The route pierces thick tangles of fallen trees before heading along a boulder-strewn creekbed and then directly up the side of a V-shaped canyon. On a topographical map, the terrain looks like a bowl of ramen noodles, full of squiggling lines turning back on themselves.
But at the very top of the canyon, where the lines squeeze closest together, is the reason for making the trek: a field of marijuana several thousand plants large, squatting on federal land.
"Regardless of where one stands on the marijuana issue," DEA Special Agent Arthur Street said the day before, "the big issue here is the damage to our public lands and the threat to public safety."
This is the other marijuana industry in America, the business of clandestine pot that supplies some of the estimated 16.7 million regular marijuana users in the country. Hidden in remote corners of land, concealed in underbrush, smuggled into the underground supply chain and sold on the street, it's weed done the old-fashioned way.
But its presence in the forests of southwestern Utah — a state with one of the lowest marijuana- use rates in the country and sandwiched between two medical-marijuana states — also raises a perplexing question. In a nation where more people have pathways to obtaining legally grown and sold marijuana, why are all these black-market pot plants still here?
Cannabis advocates often say the legitimate medical-marijuana industry has weakened the underground marijuana economy.

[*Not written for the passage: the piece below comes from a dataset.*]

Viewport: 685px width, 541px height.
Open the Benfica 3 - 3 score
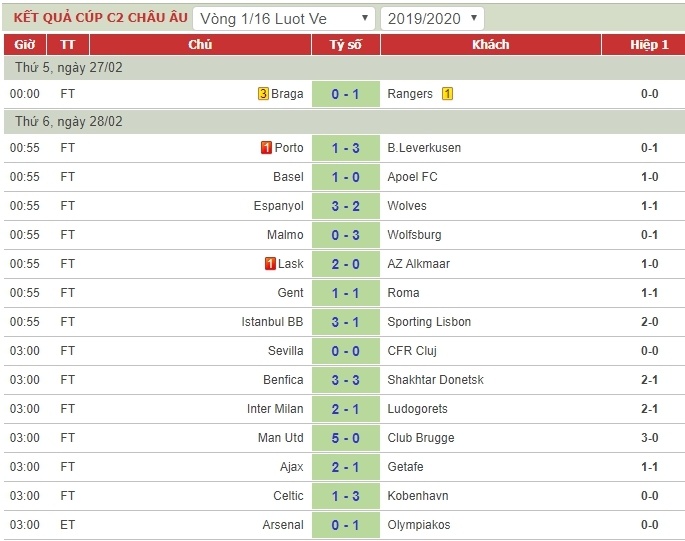click(345, 380)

"We're making a dent in the black market," Josh Stanley, the owner of Denver dispensary Budding Health, told Colorado lawmakers during a legislative hearing this year. "The black market is now coming to us (to try to sell marijuana)."
But both federal marijuana-use statistics and law enforcement seizure and eradication numbers portray a different situation.
Federal estimates show the number of people shopping on the black market is rising, including in states with medical-marijuana programs. In some cases, though, subtracting medical-marijuana users from state data lowers the growth rate of black-market customers in medical-marijuana states.